The Committee for Medicinal Products for Human Use (CHMP) of the European Medicines Agency (EMA) has adopted a positive opinion relating to the use of Otsuka Pharmaceutical Europe’s Lupkynis (voclosporin) in combination with mycophenolate mofetil for the treatment of adult patients with active class III, IV or V (including mixed class III/V and IV/V) lupus nephritis (LN).
Lupus nephritis is a serious complication of systemic lupus erythematosus (SLE), a chronic and debilitating autoimmune disease. Up to 210 in 100,000 people in Europe live with SLE and, while more prevalent in women, men who develop SLE may experience a more severe disease. Between 40 and 60 percent (depending on ancestry) of those with SLE are at risk of developing LN during their lifetime, which has been suggested to cause irreversible nephron loss.
“Lupus nephritis can have severe consequences if inadequately managed, which is why the positive recommendation received today is a significant milestone as we continue to work towards being able to offer this treatment option to patients,” said Andy Hodge, CEO of Otsuka Pharmaceutical Europe Ltd. “We look forward to the outcome of the European Commission (EC) decision which, if positive, would make voclosporin the first oral medicine approved in the EU to treat active LN in adult patients.”

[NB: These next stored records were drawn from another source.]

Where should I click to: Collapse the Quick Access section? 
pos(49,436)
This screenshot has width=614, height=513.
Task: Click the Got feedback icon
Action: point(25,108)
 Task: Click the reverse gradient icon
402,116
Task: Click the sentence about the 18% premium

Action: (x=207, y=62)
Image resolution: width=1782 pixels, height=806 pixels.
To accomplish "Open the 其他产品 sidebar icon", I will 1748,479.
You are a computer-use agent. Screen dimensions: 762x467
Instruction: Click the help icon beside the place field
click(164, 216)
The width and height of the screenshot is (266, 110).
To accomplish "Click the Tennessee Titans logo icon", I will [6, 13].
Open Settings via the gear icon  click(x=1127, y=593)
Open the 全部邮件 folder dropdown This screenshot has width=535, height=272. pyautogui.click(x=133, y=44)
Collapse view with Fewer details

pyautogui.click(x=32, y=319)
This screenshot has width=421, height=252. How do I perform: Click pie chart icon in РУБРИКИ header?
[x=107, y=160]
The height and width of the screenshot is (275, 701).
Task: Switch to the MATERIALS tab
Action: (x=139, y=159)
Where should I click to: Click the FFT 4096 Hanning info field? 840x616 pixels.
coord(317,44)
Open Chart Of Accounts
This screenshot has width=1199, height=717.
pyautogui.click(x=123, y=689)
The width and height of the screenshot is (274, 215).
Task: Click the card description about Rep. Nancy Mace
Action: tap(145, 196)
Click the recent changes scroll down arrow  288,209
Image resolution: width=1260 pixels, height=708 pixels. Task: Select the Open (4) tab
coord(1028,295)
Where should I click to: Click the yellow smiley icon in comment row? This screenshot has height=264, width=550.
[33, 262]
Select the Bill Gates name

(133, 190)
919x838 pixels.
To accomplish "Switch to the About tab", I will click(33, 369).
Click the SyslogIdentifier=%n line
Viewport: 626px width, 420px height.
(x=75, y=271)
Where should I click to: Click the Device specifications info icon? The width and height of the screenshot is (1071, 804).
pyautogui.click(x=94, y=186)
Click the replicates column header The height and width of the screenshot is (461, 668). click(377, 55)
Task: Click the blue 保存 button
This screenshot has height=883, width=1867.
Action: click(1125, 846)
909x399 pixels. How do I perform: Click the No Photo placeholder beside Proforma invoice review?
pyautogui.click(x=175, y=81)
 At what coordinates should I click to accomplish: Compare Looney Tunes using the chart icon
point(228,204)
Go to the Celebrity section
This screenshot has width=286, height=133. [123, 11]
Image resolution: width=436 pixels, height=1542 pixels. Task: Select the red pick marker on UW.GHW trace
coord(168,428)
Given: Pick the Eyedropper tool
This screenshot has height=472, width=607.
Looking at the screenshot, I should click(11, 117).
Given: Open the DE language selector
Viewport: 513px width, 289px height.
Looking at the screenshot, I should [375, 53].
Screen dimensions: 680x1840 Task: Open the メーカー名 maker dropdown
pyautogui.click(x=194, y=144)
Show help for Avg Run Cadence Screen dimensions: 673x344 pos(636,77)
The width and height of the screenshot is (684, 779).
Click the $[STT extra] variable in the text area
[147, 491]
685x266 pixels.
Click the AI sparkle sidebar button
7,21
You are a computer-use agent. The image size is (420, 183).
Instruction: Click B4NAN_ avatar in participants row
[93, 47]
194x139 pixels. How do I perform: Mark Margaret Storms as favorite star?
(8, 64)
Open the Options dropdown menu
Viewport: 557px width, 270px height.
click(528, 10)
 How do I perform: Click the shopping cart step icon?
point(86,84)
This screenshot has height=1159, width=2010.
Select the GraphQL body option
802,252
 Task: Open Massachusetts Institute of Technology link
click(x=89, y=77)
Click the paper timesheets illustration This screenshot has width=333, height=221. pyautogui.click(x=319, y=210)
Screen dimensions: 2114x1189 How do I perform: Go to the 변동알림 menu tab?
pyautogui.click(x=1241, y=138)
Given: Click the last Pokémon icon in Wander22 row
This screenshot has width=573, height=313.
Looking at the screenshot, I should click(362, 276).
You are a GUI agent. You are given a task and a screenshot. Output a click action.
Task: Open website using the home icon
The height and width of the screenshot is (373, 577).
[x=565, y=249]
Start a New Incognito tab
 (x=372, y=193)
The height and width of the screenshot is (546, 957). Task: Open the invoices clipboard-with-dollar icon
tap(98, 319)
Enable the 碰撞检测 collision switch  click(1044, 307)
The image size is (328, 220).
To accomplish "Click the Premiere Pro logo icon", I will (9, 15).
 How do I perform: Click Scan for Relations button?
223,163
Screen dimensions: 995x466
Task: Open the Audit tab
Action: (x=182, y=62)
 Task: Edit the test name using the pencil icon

The positive CHMP opinion is based on the results of the pivotal Phase 3 AURORA 1 study and the recent AURORA 2 continuation study. The results of the AURORA 1 study demonstrated that voclosporin, in combination with mycophenolate mofetil (MMF) and low-dose corticosteroids, led to statistically superior complete renal response rates at 52 weeks compared to treatment with MMF and low-dose corticosteroids alone, with a generally comparable safety profile.
The AURORA 2 study demonstrated long-term safety and tolerability of voclosporin with a generally similar safety profile and no unexpected safety signals compared to placebo (both taken in combination with MMF and low-dose oral steroids) in patients receiving treatment for an additional 24 months following their completion in the AURORA 1 study.
The positive opinion from the CHMP will now be reviewed by the EC, which has the authority to approve medicines for EU member states, as well as Iceland, Norway, Liechtenstein, and Northern Ireland. The EC has 67 days from the CHMP opinion to issue a final decision.